I am in the process of creating 'server availability' dashboards for our business but need scalability since creating a new "button" widget per server is very inefficient. The list widget is nice in this respect as it allows me to create large server list or use USM group to fill in the host.
The issue is that the list widget (or list view) does not allow me to specify the alarm filter of each host. So essentially I need to rely on some sort of QOS metric to reflect a server availability. What QOS could help me identify server availability?
e.g; QOS_NET_CONNECT_PACKETLOSS? It tells me there inconstancy but not "server down" confirmation.
net_connect Metrics - CA Unified Infrastructure Management Probes - CA Technologies Documentation
This may help you in this regard.
System Uptime can be monitored through either cdm, net_connect, ntperf, or snmpget.
Computer uptime, as reported by the cdm probe will be shown as cumulative, in minutes, since the robot was started. If you are looking for availability you might try using the net_connect probe to ping a device and then base your SLA on the maximum response time you consider the node to be 'available' versus unavailable.
Uptime is the number of seconds the computer has been running since reboot. It is not that useful for an SLA because it is a counter that continues to rise until a reboot occurs.
net_connect (most common approach)
You can use net_connect to ping the node every x minutes. Then use SLA/SLO engine to set a good value for each sample - like zero or greater - which shows that the computer was responding. If the computer does not respond, the net_connect probe will send a NULL which will be counted as a 'fail' by the SLA engine. The SLA engine then calculates the number of good samples vs the number of failures and provides a percentage of the SLA period in which the computer was 'up.'
\System\System Up Time
In Windows, System Up Time is the elapsed time (in seconds) that the computer has been running since it was last started.

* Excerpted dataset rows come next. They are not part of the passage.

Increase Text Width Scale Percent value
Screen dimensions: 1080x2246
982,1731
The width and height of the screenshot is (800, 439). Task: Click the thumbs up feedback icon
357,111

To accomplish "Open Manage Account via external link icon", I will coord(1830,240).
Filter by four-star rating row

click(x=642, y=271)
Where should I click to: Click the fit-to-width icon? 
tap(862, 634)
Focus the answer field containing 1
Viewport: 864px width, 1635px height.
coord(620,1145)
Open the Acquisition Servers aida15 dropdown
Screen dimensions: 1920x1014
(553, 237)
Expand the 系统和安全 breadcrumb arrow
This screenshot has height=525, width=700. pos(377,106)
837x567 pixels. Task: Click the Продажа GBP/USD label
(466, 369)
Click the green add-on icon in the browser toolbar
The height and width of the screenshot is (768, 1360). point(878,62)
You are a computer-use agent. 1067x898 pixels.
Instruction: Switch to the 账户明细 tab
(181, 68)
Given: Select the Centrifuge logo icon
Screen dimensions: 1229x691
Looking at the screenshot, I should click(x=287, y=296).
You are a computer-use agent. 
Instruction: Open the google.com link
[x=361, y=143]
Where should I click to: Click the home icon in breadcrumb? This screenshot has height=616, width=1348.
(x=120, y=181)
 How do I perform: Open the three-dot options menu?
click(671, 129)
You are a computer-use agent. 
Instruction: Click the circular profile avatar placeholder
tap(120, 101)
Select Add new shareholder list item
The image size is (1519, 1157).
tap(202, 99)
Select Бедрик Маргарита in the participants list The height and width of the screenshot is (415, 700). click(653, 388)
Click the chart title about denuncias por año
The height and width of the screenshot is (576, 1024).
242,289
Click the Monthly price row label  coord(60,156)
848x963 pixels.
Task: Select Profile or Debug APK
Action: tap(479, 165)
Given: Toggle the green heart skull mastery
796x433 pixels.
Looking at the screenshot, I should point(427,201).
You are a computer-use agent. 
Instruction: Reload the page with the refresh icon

This counter displays the difference between the start time and the current time.
You can do a web search for the uptime OID and use the MIB browser and browse for it and add it to your snmpget configuration.
MIB variable: sysUpTime
Create a new QoS definition for uptime and use the collected value as desired.
In UMP, I would probably recommend a dashboard view or maybe even a List View depending on your needs.
In USM the uptime stats from cdm (QOS_COMPUTER_UPTIME) when collected, would be displayed under the given node->Metrics Tab->System->Host
Your input is much appreciated. Certainly things to consider.
Right now there are unfortunate limits when reflecting your suggestions in the dashboards/list views.
E.g. One host may have many "targets" and there is no granular way of selecting one specific target in a group of host servers.